__Fonte__
►
Que o universo digital deixou tudo mais imediatista já é ponto pacífico: mensagens devem ser respondidas em poucos minutos, textos e vídeos têm que ser cada vez mais curtos, uma variada gama de informações sobre qualquer assunto está disponível em segundos pela internet, fotografias são tiradas e divulgadas mundo afora neste mesmo intervalo de tempo. A tecnologia, que deveria nos trazer mais tempo livre, tem ao contrário acelerado nosso tempo, reduzindo prazos para tudo.
... e isso também.
Foto: © Daniel De Granville | Photo in Natura, 2007
Foto: © Daniel De Granville | Photo in Natura, 2007
Como não poderia deixar de ser, este ritmo tem um reflexo direto no comportamento das gerações mais jovens. Percebo isto no dia-a-dia, seja nas ruas da minha cidade, acompanhando alunos do ensino médio em viagens de estudo ou no contato em redes sociais. Por exemplo, acho que nenhum deles escuta um CD do início ao fim, geralmente elegem a(s) melhor(es) música(s) do disco e as compram separadamente em sites especializados. Aquela obrigação de comprar um CD inteiro já é coisa do passado. Via de regra, nem uma canção inteira eles conseguem ouvir, noto que geralmente tocam menos da metade e já pulam para a próxima.
◄
Uma sequência de registros:
►
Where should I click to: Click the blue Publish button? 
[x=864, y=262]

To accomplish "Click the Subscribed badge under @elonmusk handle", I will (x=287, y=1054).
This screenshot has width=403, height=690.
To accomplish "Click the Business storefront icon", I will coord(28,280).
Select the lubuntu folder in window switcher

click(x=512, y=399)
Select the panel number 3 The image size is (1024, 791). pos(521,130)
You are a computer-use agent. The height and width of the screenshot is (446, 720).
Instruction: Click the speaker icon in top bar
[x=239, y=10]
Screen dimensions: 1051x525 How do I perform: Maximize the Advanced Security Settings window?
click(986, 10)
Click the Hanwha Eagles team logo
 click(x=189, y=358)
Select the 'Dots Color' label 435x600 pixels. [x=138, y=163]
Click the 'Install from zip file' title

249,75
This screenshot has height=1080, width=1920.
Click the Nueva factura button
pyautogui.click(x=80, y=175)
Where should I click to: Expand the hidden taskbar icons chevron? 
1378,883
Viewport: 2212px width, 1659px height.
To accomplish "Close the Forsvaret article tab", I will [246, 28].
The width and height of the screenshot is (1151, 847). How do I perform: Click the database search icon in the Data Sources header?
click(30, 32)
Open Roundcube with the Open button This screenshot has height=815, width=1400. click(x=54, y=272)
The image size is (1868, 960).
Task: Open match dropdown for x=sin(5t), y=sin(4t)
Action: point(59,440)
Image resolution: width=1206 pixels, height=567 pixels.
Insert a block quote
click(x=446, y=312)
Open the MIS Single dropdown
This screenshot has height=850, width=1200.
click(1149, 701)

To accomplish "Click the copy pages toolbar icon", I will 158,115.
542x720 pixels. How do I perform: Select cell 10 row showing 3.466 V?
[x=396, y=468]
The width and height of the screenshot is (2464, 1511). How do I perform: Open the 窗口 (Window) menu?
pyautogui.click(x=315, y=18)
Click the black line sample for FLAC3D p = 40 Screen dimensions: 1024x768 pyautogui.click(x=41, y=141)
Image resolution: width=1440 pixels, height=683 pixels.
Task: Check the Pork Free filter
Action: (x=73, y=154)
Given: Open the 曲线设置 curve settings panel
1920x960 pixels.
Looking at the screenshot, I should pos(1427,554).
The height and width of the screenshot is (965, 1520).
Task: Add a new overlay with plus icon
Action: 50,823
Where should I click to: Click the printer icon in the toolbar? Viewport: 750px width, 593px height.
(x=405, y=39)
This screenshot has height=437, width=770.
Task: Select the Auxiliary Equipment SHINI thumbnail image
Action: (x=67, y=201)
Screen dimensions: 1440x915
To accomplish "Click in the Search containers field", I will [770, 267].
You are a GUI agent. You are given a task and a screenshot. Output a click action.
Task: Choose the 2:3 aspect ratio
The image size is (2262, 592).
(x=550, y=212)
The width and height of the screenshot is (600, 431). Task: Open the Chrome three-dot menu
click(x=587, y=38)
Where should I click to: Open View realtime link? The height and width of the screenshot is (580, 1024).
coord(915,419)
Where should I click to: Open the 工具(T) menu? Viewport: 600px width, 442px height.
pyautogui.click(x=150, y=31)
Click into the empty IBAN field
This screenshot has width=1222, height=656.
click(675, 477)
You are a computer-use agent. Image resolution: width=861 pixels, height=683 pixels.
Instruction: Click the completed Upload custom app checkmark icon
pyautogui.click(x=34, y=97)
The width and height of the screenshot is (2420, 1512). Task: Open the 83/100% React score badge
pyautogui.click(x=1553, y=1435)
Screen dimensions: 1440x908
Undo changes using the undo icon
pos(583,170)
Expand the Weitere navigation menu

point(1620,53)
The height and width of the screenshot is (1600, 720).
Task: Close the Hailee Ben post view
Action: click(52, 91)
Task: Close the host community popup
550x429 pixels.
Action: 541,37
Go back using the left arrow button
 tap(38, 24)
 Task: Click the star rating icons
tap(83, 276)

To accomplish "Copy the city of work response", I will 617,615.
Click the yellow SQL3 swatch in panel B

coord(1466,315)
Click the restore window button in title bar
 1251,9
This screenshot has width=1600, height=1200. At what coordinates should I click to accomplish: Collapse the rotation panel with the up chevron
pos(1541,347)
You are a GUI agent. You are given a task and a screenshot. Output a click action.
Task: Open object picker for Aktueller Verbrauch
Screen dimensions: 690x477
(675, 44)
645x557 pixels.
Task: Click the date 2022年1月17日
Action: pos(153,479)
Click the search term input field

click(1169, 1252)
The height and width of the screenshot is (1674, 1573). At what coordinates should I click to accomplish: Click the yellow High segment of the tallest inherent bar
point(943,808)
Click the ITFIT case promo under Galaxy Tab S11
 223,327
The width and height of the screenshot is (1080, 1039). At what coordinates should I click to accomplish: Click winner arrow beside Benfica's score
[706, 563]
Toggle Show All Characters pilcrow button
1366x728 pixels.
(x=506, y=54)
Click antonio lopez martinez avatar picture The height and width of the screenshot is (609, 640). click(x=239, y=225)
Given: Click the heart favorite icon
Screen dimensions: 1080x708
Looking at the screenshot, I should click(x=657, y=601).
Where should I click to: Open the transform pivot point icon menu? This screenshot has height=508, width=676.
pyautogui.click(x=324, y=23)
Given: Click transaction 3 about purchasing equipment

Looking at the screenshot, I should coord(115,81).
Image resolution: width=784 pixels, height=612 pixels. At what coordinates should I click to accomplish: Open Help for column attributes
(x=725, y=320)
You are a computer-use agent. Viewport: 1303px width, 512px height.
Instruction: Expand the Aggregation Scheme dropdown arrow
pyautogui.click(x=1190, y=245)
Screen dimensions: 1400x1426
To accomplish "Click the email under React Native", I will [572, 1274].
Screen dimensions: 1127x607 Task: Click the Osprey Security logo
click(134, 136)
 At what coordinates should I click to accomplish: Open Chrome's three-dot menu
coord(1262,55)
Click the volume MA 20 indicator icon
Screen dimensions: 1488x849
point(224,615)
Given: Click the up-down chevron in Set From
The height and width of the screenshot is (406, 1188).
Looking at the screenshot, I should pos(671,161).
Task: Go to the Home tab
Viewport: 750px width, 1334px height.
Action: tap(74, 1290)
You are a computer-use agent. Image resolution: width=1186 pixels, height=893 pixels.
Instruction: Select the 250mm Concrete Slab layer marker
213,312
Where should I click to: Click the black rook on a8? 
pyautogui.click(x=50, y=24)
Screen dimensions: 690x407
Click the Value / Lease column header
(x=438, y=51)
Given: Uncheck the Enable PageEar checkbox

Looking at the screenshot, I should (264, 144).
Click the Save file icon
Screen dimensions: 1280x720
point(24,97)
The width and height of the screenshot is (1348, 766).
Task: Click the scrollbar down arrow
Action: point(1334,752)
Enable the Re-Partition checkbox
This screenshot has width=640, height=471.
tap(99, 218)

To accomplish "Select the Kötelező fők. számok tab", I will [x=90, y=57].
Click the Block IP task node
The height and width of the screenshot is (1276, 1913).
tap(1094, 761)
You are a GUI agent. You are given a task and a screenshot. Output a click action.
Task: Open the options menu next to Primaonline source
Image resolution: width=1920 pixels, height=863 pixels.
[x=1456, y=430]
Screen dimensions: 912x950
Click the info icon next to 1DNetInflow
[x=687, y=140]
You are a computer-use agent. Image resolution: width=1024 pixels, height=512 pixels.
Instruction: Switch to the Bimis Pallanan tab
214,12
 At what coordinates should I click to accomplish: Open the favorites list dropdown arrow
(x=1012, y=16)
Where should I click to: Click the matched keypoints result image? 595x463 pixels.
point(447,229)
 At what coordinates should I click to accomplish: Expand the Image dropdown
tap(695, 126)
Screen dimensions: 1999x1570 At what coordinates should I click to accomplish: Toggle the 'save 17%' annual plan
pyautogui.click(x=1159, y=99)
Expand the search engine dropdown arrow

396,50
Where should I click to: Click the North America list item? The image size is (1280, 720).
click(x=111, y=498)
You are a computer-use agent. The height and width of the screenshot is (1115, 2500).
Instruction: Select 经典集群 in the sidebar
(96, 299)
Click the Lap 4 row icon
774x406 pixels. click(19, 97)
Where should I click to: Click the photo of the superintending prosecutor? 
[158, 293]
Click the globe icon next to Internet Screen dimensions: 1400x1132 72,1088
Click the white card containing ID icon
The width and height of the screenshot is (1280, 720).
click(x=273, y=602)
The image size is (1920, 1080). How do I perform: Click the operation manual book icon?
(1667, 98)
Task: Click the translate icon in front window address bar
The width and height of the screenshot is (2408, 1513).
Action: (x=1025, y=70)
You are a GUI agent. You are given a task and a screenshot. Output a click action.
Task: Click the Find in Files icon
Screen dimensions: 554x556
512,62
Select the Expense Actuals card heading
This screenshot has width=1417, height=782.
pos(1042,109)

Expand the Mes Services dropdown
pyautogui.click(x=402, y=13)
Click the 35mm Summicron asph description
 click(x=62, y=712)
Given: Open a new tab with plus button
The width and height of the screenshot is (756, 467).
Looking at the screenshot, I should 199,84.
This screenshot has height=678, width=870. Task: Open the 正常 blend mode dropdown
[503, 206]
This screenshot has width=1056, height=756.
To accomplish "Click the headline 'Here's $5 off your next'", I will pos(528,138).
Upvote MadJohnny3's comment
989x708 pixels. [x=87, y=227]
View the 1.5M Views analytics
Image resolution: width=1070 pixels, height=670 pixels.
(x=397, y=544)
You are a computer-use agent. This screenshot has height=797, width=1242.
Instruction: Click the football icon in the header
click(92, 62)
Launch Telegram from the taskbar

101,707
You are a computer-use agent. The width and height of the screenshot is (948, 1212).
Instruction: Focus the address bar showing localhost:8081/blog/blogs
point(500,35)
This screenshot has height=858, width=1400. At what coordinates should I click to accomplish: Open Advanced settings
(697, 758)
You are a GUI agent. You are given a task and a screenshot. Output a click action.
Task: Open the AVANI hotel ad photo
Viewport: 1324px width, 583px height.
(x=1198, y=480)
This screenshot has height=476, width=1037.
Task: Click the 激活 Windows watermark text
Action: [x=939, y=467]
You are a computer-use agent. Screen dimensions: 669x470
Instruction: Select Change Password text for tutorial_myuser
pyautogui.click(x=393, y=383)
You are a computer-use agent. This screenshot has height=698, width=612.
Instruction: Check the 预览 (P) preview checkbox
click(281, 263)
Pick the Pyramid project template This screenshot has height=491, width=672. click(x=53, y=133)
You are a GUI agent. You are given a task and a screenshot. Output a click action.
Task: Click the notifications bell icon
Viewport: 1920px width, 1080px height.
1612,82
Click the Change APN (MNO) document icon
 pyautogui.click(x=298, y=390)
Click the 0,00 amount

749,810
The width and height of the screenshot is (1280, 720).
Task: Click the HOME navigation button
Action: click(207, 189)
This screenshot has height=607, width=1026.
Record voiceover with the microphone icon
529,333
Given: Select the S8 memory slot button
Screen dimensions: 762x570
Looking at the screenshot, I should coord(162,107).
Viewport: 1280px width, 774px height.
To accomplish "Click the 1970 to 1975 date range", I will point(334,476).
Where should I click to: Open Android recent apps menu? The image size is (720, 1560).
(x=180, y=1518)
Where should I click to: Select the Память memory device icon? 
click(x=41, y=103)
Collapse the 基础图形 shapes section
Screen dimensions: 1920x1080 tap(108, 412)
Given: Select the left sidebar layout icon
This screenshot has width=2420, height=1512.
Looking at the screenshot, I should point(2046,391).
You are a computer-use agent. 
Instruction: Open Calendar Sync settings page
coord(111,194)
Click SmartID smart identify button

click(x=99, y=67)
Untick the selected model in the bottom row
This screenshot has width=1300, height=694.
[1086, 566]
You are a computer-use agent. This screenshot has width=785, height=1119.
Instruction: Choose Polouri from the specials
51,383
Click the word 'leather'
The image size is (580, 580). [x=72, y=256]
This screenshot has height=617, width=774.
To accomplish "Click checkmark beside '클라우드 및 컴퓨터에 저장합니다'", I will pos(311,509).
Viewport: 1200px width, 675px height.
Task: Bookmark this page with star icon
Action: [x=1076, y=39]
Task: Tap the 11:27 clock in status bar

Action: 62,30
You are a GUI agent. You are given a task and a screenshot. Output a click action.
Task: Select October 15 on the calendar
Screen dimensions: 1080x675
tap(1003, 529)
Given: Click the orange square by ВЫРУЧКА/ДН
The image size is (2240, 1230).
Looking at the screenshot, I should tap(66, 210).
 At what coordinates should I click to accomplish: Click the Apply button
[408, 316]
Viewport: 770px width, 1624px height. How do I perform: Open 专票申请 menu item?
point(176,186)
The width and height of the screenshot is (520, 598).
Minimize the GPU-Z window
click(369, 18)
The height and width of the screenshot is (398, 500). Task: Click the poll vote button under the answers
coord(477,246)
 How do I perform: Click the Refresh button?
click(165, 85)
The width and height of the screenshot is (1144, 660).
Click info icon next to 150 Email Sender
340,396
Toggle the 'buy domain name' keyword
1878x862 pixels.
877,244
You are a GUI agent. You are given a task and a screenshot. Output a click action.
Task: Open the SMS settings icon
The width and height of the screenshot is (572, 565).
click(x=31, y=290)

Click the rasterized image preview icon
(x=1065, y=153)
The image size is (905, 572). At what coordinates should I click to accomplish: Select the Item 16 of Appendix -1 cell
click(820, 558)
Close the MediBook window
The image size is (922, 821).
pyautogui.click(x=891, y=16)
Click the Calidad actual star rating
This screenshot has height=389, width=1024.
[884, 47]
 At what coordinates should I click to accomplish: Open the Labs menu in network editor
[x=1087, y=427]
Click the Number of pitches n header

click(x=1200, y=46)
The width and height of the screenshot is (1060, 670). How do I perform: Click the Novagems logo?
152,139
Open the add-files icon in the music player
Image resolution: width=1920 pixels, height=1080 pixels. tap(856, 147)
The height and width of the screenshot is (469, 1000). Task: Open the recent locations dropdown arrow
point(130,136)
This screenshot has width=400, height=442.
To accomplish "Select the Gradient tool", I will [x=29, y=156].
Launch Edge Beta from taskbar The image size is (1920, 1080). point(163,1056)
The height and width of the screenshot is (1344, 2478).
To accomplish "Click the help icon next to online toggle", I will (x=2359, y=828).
◄
Para cada afirmação a seguir, indique se está de acordo com o texto sobre o imediatismo digital, respondendo sim ou não e citando literalmente o trecho decisivo: (a) a tecnologia trouxe mais tempo livre; (b) os jovens costumam comprar separadamente as melhores músicas de um disco; (c) os jovens geralmente escutam as canções até o fim. Os registros não guardam relação com o texto.

__A solução__
(a) Não: "A tecnologia, que deveria nos trazer mais tempo livre, tem ao contrário acelerado nosso tempo, reduzindo prazos para tudo."
(b) Sim: "geralmente elegem a(s) melhor(es) música(s) do disco e as compram separadamente em sites especializados"
(c) Não: "nem uma canção inteira eles conseguem ouvir"